Psychosocial Integrity Q 5
The client with confusion says to the nurse, “I haven’t had anything to eat all day long. When are they going to bring breakfast?” The nurse saw the client in the day room eating breakfast with other clients 30 minutes before this conversation. Which response would be best for the nurse to make?
A. "You know you had breakfast 30 minutes ago."
B. "I am so sorry that they didn’t get you breakfast. I’ll report it to the charge nurse."
C. "I’ll get you some juice and toast. Would you like something else?"
D. "You will have to wait a while; lunch will be here in a little while."
Correct Answer: C. “I’ll get you some juice and toast. Would you like something else?”
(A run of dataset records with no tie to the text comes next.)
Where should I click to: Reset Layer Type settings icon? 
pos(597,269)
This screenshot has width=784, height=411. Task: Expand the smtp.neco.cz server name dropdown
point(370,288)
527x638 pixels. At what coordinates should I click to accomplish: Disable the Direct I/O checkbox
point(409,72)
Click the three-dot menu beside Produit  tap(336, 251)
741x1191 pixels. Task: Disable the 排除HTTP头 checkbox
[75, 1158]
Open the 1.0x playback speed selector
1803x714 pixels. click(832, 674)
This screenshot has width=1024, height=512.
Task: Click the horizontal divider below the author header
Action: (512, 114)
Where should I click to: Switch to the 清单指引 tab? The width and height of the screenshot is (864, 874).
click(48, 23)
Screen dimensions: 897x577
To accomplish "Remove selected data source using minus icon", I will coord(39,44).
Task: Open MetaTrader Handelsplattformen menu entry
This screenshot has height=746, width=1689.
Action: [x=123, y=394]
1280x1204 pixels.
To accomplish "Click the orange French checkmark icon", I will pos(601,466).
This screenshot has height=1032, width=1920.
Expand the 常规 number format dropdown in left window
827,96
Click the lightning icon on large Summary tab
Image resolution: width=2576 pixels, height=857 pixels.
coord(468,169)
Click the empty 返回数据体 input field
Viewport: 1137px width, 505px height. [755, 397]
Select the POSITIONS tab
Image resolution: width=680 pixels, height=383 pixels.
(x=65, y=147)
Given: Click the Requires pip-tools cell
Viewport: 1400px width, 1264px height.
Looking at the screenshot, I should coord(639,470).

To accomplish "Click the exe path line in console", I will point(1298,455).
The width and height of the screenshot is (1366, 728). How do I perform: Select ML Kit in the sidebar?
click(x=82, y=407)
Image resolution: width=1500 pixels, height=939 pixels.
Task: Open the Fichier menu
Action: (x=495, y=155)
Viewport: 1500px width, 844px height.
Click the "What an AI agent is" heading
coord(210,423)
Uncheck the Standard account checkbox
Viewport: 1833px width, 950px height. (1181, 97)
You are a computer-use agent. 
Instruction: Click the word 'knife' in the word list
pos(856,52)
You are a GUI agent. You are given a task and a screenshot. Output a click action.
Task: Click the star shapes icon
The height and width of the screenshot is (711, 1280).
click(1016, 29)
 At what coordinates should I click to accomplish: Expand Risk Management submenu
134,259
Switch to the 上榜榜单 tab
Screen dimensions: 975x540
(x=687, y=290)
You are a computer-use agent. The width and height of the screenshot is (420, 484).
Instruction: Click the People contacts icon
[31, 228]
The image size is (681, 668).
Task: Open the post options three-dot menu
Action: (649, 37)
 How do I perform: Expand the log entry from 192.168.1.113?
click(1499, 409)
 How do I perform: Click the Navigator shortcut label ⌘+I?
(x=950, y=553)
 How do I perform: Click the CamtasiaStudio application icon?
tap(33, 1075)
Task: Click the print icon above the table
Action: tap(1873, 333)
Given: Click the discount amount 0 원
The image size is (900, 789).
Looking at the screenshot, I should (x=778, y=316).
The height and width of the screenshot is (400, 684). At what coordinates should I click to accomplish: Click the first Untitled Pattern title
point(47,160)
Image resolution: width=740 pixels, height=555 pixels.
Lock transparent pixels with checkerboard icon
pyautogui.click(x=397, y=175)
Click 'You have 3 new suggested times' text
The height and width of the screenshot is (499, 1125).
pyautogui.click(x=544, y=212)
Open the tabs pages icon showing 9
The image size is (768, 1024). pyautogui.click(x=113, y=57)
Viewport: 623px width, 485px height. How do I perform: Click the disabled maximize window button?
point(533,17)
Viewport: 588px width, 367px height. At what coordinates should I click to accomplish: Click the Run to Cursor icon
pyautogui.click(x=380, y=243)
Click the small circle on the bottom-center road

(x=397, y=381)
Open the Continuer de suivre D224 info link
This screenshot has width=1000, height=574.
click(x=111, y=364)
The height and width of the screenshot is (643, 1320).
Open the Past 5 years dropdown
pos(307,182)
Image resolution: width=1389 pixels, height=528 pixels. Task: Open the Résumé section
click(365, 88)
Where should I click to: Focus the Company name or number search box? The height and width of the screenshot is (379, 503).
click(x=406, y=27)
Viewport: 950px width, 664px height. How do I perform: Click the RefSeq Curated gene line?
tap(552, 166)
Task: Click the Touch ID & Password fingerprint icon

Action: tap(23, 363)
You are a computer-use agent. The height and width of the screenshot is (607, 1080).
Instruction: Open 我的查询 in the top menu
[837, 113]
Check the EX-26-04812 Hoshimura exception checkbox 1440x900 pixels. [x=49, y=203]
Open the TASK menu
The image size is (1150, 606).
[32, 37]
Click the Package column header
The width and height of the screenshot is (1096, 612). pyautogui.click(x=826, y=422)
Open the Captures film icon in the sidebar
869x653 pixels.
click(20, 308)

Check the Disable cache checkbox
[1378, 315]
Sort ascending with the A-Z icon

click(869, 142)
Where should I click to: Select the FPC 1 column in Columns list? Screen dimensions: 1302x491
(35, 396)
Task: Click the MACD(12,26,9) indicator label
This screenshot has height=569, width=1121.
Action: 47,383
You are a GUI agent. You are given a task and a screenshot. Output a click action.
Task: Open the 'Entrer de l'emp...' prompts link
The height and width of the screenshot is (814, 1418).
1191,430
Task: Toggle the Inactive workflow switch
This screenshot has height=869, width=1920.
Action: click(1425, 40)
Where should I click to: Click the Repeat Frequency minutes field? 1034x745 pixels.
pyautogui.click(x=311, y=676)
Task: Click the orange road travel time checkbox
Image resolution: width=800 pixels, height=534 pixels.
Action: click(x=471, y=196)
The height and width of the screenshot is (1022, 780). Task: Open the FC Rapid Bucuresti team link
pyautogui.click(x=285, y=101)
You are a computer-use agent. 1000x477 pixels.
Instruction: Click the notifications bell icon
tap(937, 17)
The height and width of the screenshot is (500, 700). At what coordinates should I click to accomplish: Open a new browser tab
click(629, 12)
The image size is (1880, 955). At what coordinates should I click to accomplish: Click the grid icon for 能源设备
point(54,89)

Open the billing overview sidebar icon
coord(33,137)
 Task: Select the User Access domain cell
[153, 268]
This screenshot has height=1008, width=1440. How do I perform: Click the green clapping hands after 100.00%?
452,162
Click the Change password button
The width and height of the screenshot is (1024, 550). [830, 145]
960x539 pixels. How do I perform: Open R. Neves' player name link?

The client who is confused might forget that he ate earlier. Don’t argue with the client. Simply get him something to eat that will satisfy him until lunch. Avoid challenging illogical thinking. Challenges to the patient’s thinking can be perceived as threatening and result in a defensive reaction. Maintain normal fluid and electrolyte balance; establish/maintain normal nutrition, body temperature, oxygenation (if patients experience low oxygen saturation treat with supplemental oxygen), blood glucose levels, blood pressure.
Option A: Orient patient to surroundings, staff, necessary activities as needed. Present reality concisely and briefly. Avoid challenging illogical thinking—defensive reactions may result. Increased orientation ensures a greater degree of safety for the patient.
Option B: This statement is validating the delusion. Encourage family/SO(s) to participate in reorientation as well as providing ongoing input (e.g., current news and family happenings). The confused patient may not completely understand what is happening. The presence of family and significant others may enhance the patient’s level of comfort.
Option D: Communicate patient’s status, cognition, and behavioral manifestations to all necessary providers. Recognize that a patient’s fluctuating cognition and behavior is a hallmark for delirium and is not to be construed as a patient preference for caregivers.